On peut ne pas connaître leurs noms, mais tous les Grand-Parisiens identifient les Mercuriales à Bagnolet (Seine-Saint-Denis), ces deux tours qui surplombent l’échangeur de la porte de Bagnolet (20e). Les automobilistes roulant sur la A3 ou le périphérique en contrebas maudissent ses émetteurs, situés au sommet, qui brouillent systématiquement la fréquence des autoradios. N’importe qui ayant grandi dans l’Est parisien vous en parlera : il y a celui pour qui elles évoquent le retour à la maison après les vacances à la mer, celle dont les parents y travaillaient ou encore ceux qui les apercevaient depuis la salle de bains familiale.
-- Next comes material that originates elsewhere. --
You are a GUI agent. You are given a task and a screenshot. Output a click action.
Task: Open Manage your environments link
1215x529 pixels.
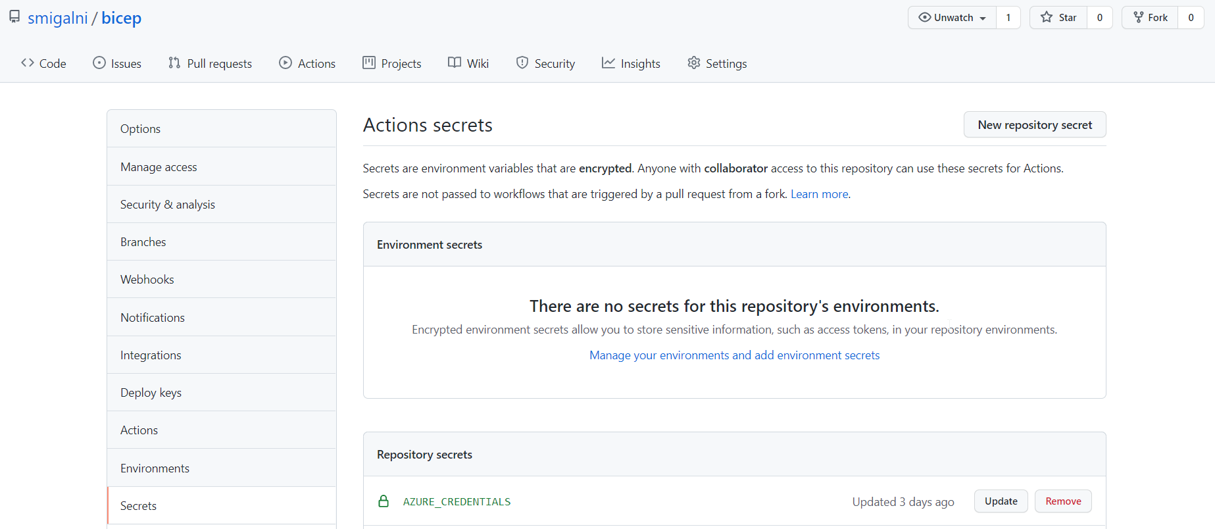(x=734, y=355)
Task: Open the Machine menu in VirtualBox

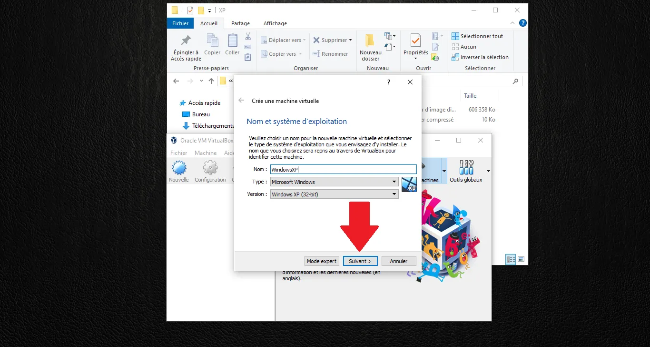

Bâties en 1977 sur le modèle des Twin Towers de New York, les Mercuriales avaient pour vocation de créer, à l’Est, un contrepoids au quartier de la Défense. Le quartier n’a jamais vraiment émergé. Demeurent ces deux tours qui seraient du meilleur effet dans le générique de Miami Vice (la mer en moins…).
Cogip et fin du monde
Quand on s’y rend en ce matin de janvier, il faut bien avouer que le rêve américain a pris un petit coup dans l’aile. Sur l’esplanade au pied des tours où des cadres cravatés devaient auparavant grignoter leur sandwich triangle dans les effluves de gasoil, c’est désormais le lierre qui grignote les bancs. À l’intérieur, dans le hall, le bureau qui accueillait les hôtesses est vide. Seul un vigile, qui semble un peu se demander ce qu’il fabrique ici, examine l’intérieur du sac des visiteurs. L’écho de nos pas résonne d’autant plus fortement dans le désert de ces espaces marqués du sceau du too much des années 80. Il faut dire que, placées en redressement judiciaire depuis novembre dernier, les tours se cherchent un nouveau propriétaire. « Côté ambiance, dans ce hall, on est un peu entre la fin du monde et la Cogip », rigole un des occupants.
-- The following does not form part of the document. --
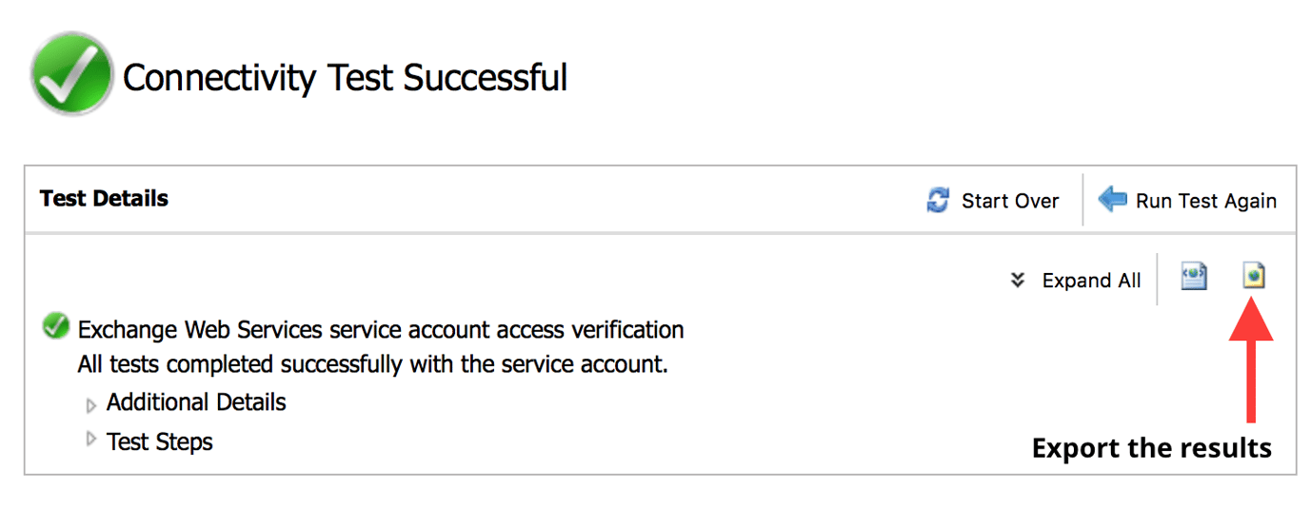1310x508 pixels.
Task: Click Exchange Web Services verification result title
Action: 381,330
Car, oui, il y a encore du monde dans les Mercuriales. Mais on croise plus de barbus à bonnet que de cadres en costume De Fursac. Depuis le 18 janvier 2021, le collectif Soukmachines a pris possession de six étages qu’il loue à des artistes et des entrepreneurs entre 8 € et 13,5 € le mètre carré par mois, tandis que la coopérative Plateau urbain en occupent deux. « Les Mercuriales, ce sont des tours parisiennes mythiques, alors on a sauté sur l’occasion », raconte Yoann-Till Dimet, le fondateur. Et s’il reconnaît « le côté froid du bâtiment », il souligne : « Nous, on arrive justement avec l’idée de rendre les choses chaleureuses. » D’où une salle commune où les architectes, designers ou encore scénaristes qui occupent les lieux peuvent se retrouver et échanger.
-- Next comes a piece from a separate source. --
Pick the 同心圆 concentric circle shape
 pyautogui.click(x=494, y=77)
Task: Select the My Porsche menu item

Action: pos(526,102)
« On a ici des corps de métiers très différents mais aussi très complémentaires, note Théo Poddevin, le coordinateur. Les gens se partagent du matériel, mettent en place des collaborations… » Journaliste, Dounia Hadni œuvre ici à la rédaction d’un livre. Face à la large baie vitrée qui embrasse une vue plongeante sur l’Île-de-France, elle vante le calme des lieux. Illustrateur, Marius Segond est arrivé en mars dernier. « Je voulais sortir de chez moi, ne plus être tout seul, raconte-t-il. Or, louer un atelier, c’était trop cher. Des amis m’ont parlé des Mercuriales. Ici, des gens m’ont aidé, notamment sur la question des statuts. Et, avec d’autres illustrateurs, on a envie de monter des fanzines… »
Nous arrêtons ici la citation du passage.